BEGIN PROVIDED RECORDS

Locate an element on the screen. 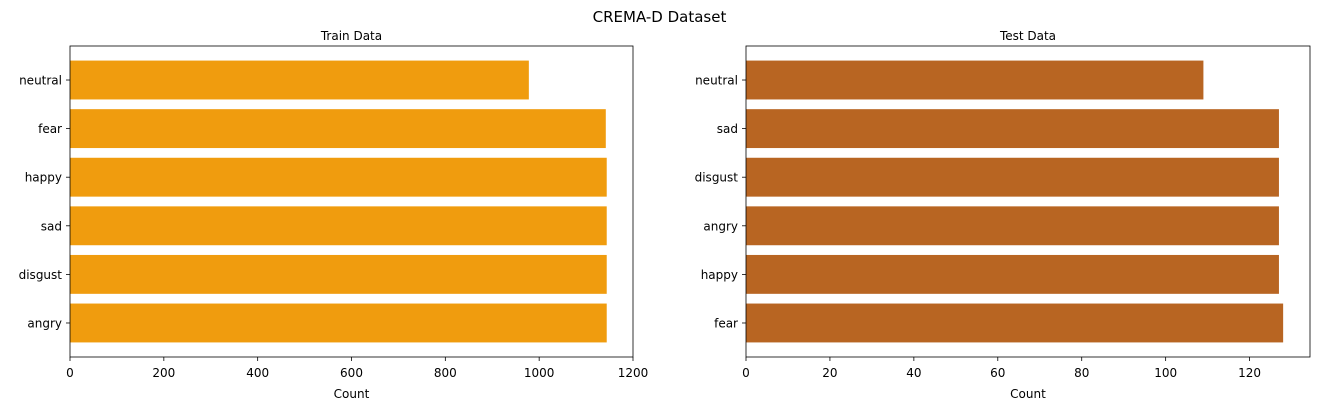 The image size is (1319, 415). x-tick-label: 80 is located at coordinates (1082, 373).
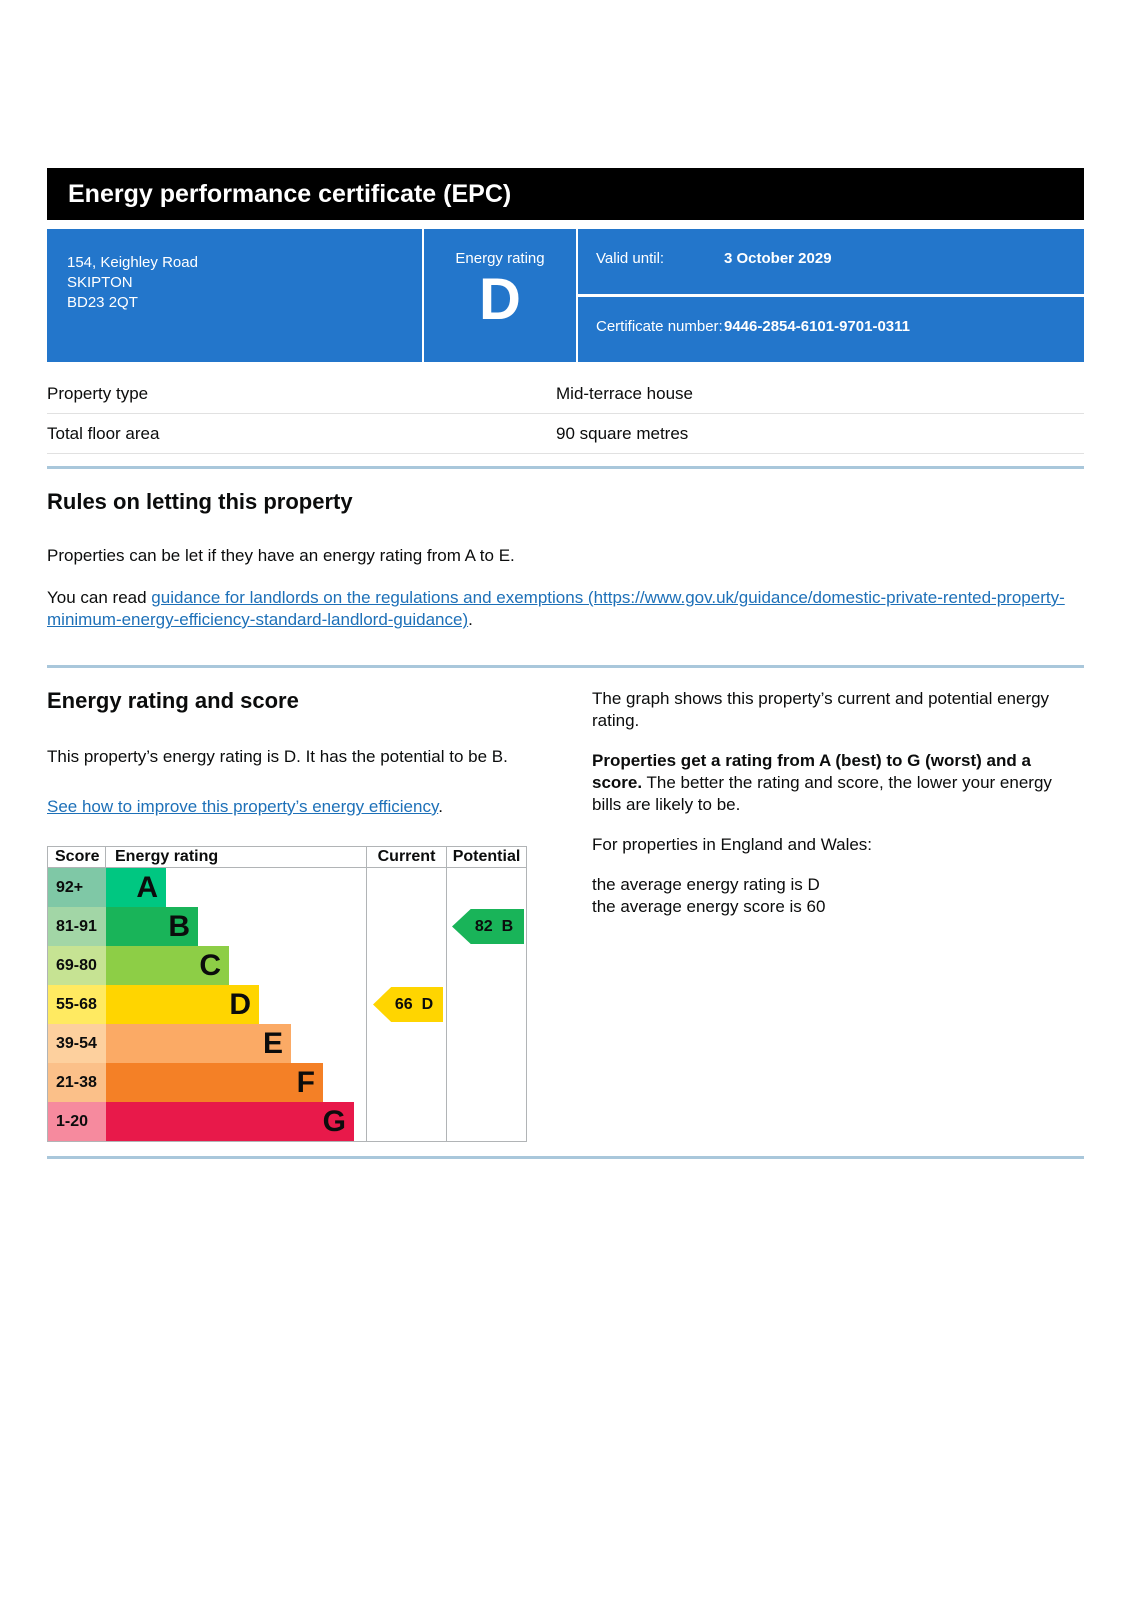 This screenshot has height=1600, width=1131. I want to click on energy-rating-label: Energy rating, so click(500, 258).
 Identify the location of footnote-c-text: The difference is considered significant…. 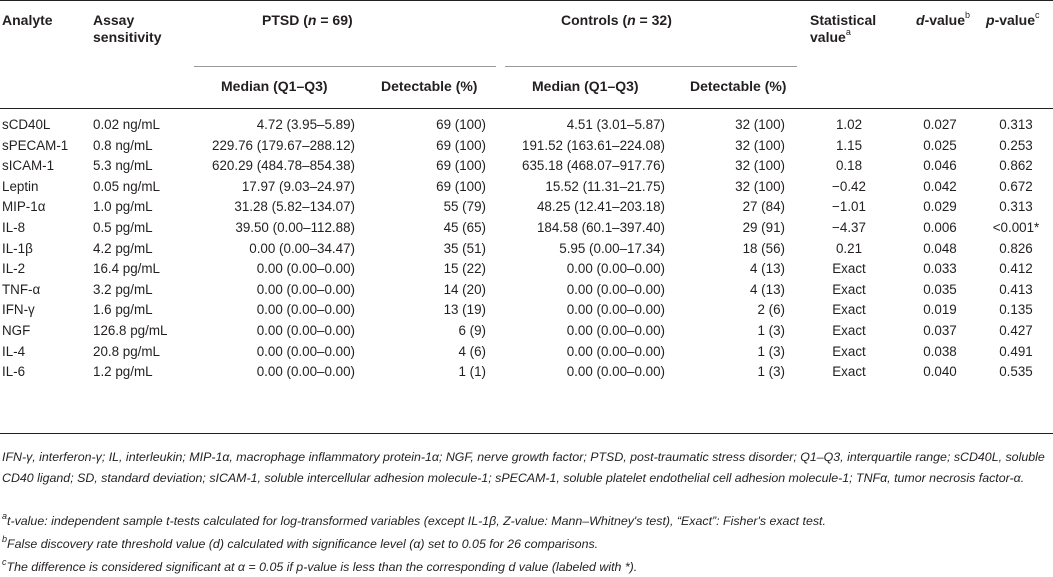
(322, 567).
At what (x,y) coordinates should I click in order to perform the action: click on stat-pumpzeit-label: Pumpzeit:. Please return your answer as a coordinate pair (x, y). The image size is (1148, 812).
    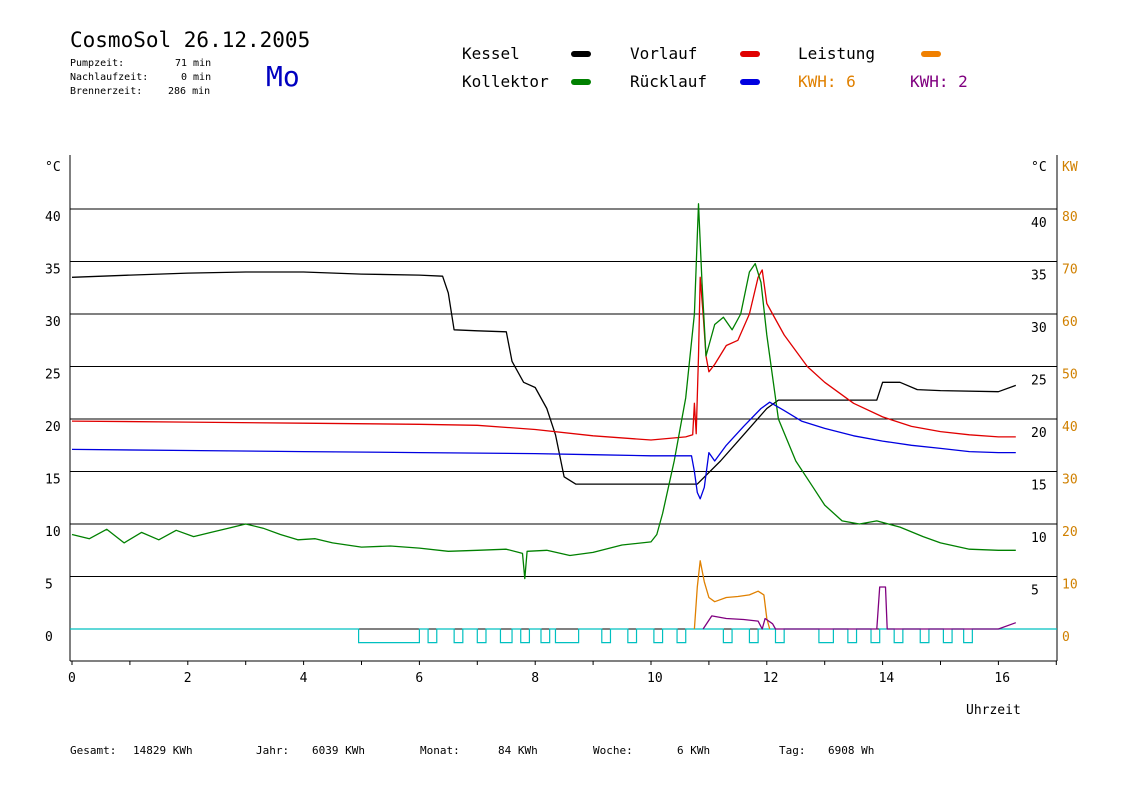
    Looking at the image, I should click on (98, 64).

END PROVIDED RECORDS

▶ **WHAT TO DO**
Output every line of the material, starting at the line that contains "Identify the location" and ending at the last line, as a JSON list of strings with one string per line. Leave out blank lines and any pictures.

▶ **WRITTEN RESPONSE**
[
  " Identify the location of footnote-c-text: The difference is considered significant…. ",
  "(322, 567).",
  "At what (x,y) coordinates should I click in order to perform the action: click on stat-pumpzeit-label: Pumpzeit:. Please return your answer as a coordinate pair (x, y). The image size is (1148, 812).",
  "    Looking at the image, I should click on (98, 64)."
]